Administrative costs increased over the period by £176,000, mainly due to a single large industrial injury claim, repairs and maintenance to plant and machinery and increases in professional and utility costs in Tanzania. This means that for this period, excluding the income generated from the property sale, the group made a trading loss of £88,000 (2010: profit £10,462). The overall result has also been affected by exchange losses as well as the fall in the value of the Group's investments, in particular those in the financial sector.
The sale of property in Malta has dramatically affected the Income Statement and Balance Sheet, with the period showing an operating profit of £ 9,025,104 (2010: Loss £613,776) which is reflected in cash or cash equivalents in the Balance Sheet of £ 11,651,153 (2010: £ 1,718,483).
As announced in September 2011 at the time of the Malta property sale, it was decided that the group would use some of the sale proceeds to reduce a large part of the Group debt. This has now been completed and further investments have also been made. In these difficult times we will continue to seek to reduce our costs and debts, whilst maintaining a liquid investment portfolio.

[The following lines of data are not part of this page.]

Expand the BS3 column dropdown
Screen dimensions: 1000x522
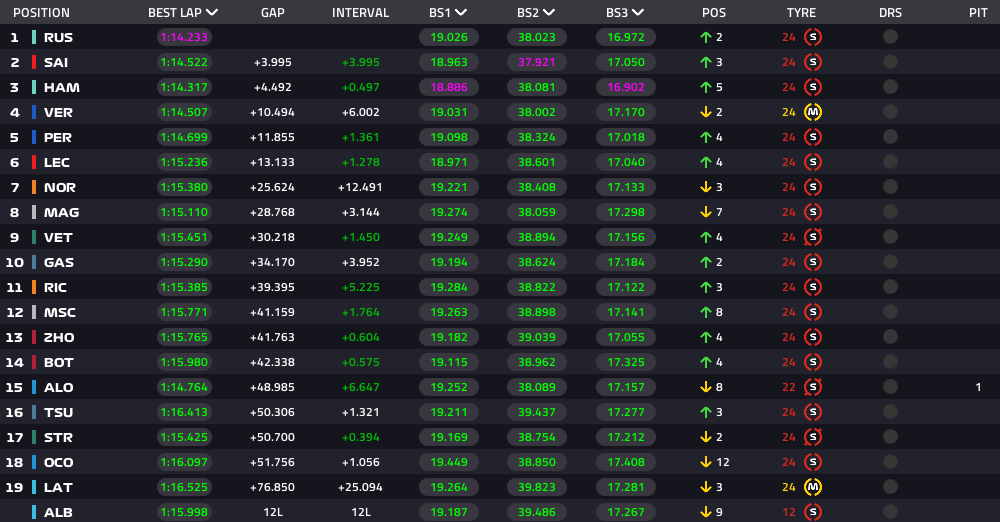tap(638, 13)
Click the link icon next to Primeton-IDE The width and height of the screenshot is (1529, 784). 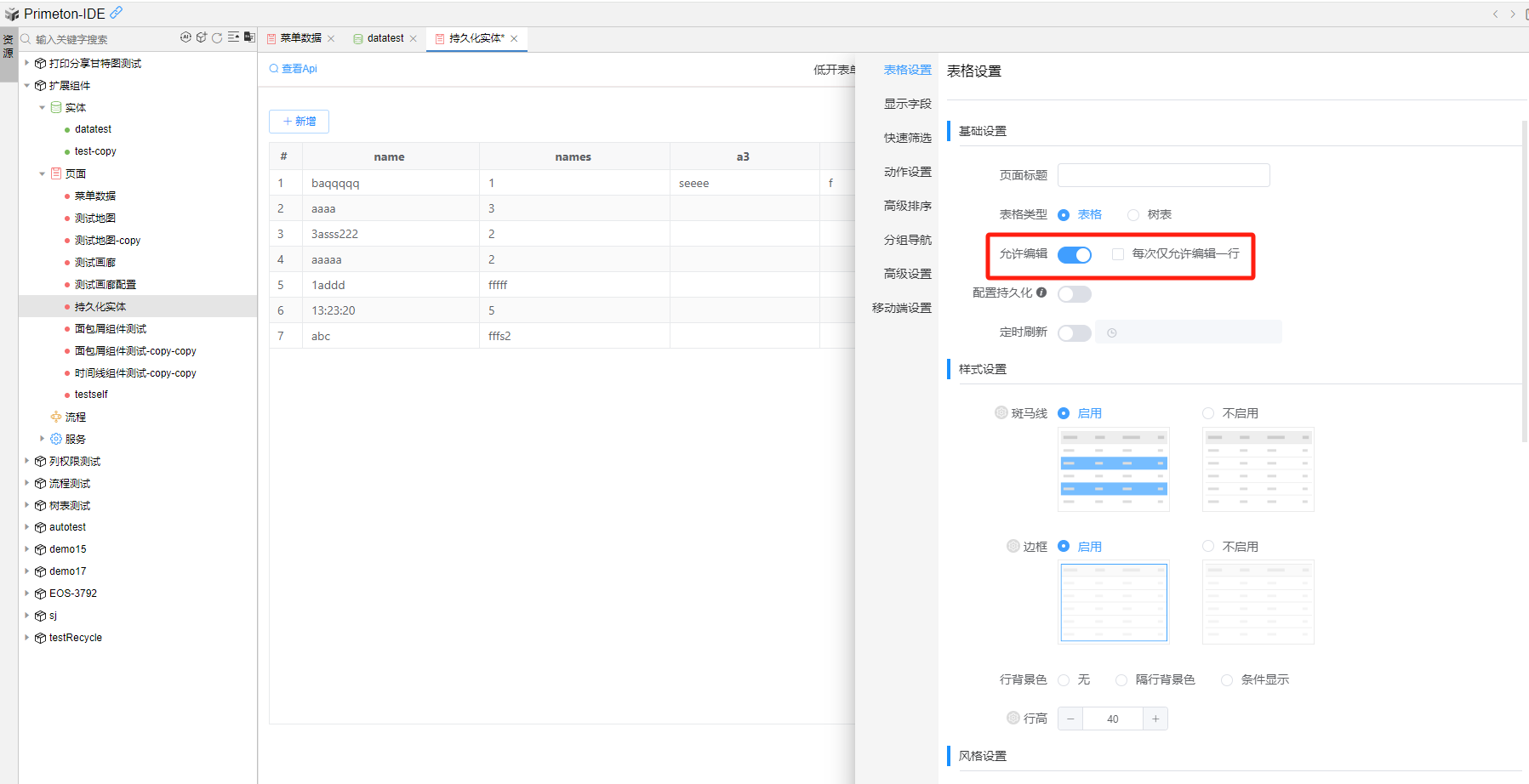117,13
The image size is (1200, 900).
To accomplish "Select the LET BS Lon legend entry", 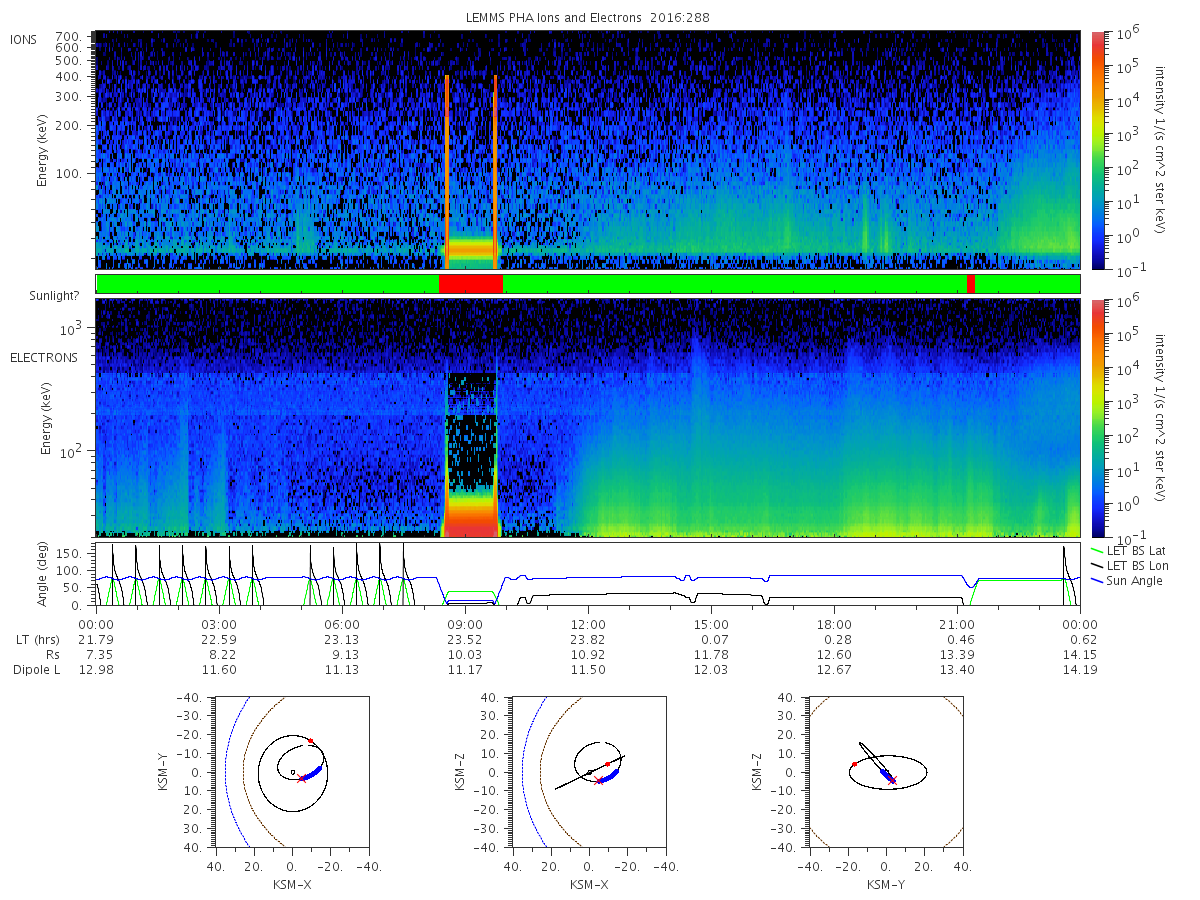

At the same time, the Board decided that the payment of an interim dividend was not advisable and that it was prudent to wait and review the year end results for the Group and, in particular, monitor the trading results. We are still not trading profitably and seeking to remedy this must be the main corporate focus of the next 12 months. Our current liquidity will allow us a level of security to review structurally and strategically the Company's future.
UK Operations
During the period it was decided to cease the day to day ticketing operations of Bay Travel Ltd due to lower volumes and reduced margins making it increasingly difficult to remain in positive territory. Bailey Industrial Engineering (BIE) has managed to increase its market share and has seen a steady increase in revenues for the period but overall margins have been reduced. Regardless, BIE management's initiatives and the work forces' commitment have resulted in this division posting a break even result for the period, for which they should be congratulated especially as they operate in a very competitive industry.
Malta
The bringing forward and subsequent part sale of the property in September 2011 came as a welcome surprise. Approaches had been previously made but it was not until mid-August 2011 when the purchaser confirmed their interest and intention by providing proof of funds, so that a process could be initiated and the part sale agreed and finalised.
The niche student market in Malta has not been badly affected and the hotel has again traded well. We understand from our main customers that the forecast for next year is encouraging and we hope to maintain our profitability even with the reduced bed stock, brought about by the property sale.
Tanzania
This division's results have been affected by a devaluation in the Tanzanian Shilling, which makes the country more competitive in the global market but unfortunately it does financially affect our existing investments.
We are seeing better occupancy levels at the Hotel in Dar es Salaam, which is encouraging. Your camps at Mikumi and Beho Beho have seen a reduction in bed nights but an overall increase in revenues and margins. The development at the hotel is progressing well, forecasting encouraging returns following its opening in November 2011.
Recently we have witnessed large inward investment into Tanzania and we are confident we shall continue to see a significant increase in foreign currency revenues in the future. We believe that the diversity of our revenue base will allow this division to see continued growth.
Current trading and outlook
As stated, we are in uncertain and volatile times. We continue to initiate and maintain positive changes, which are being embraced by everybody in the Group. We believe we can continue to increase our sales, meet our targets, become more efficient and maintain our level of customer service.
We do realise that to achieve all of this will be very difficult in the current economic climate. However, due to the current liquidity within the Group, we now have a strong platform on which to grow. We remain committed and will endeavour to make the difficult decisions for the benefit of the Company, its employees and shareholders.
Charles H Bailey 14 December 2011
C.H. BAILEY PLC
Consolidated Income Statement for the six months ended 30th September 2011 (unaudited)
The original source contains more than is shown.